2. Şeffaflık Temel Bir Tercih Kriteri Haline Gelecek
Innova Market Insights verilerine göre, tüketicilerin %58’i ürün içeriklerinin kökenine dair açık bilgi talep ediyor. Bu beklenti; sade içerik listeleri, görünür tedarik zinciri ve net üretim süreçleri ihtiyacını artırıyor. Gıda ve içecek sektöründe şeffaflık, yalnızca güveni değil, uzun vadeli marka bağlılığını da güçlendiriyor.
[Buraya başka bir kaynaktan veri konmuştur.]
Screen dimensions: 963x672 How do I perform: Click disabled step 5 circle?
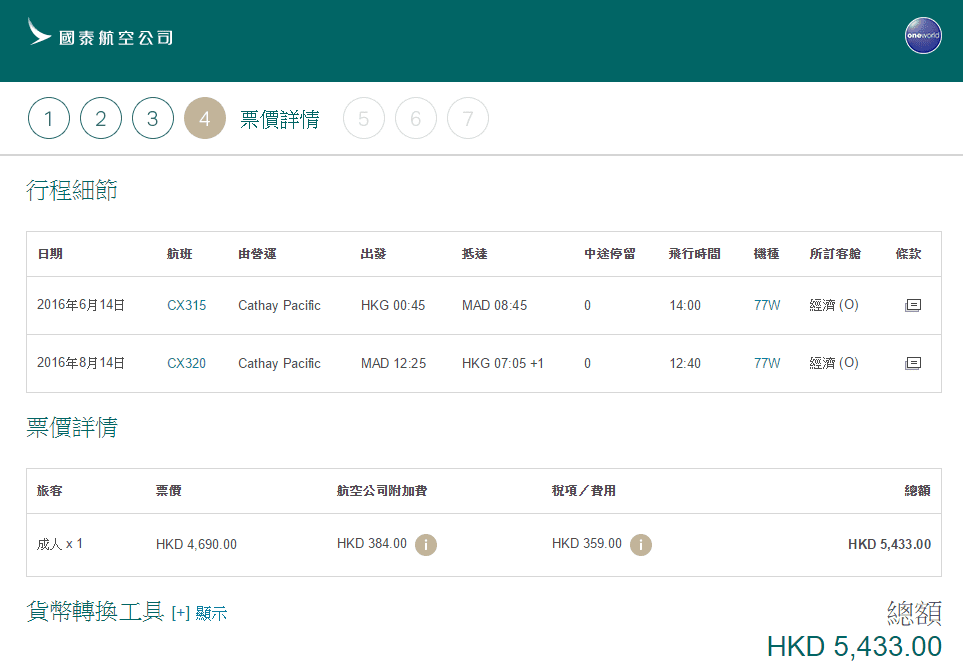point(364,119)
3. Değer Odaklı Tüketim Güçlenecek
NielsenIQ’nun 2026 Tüketici Görünümü Raporu’na göre, tüketiciler harcadıkları paranın karşılığını net şekilde görmek istiyor. Satın alma davranışları düşük fiyat arayışından uzaklaşıp, erişilebilir fiyata yüksek kalite ve somut fayda sunan ürünlere yöneliyor. Fiyat-performans dengesi, tüketici kararlarında belirleyici rol oynuyor.
4. Konfor ve Güven Veren Markalar Tercih Edilecek
Euromonitor International’ın 2026 Küresel Tüketici Trendleri Raporu’na göre, belirsizlik dönemlerinde tüketiciler tanıdık, güven veren ve hayatlarında yer etmiş markalara yöneliyor. “Comfort Zone” olarak tanımlanan bu eğilim, yeniliğin tamamen terk edilmediği ancak riskten uzak tercihlerle dengelendiği bir tüketici davranışına işaret ediyor.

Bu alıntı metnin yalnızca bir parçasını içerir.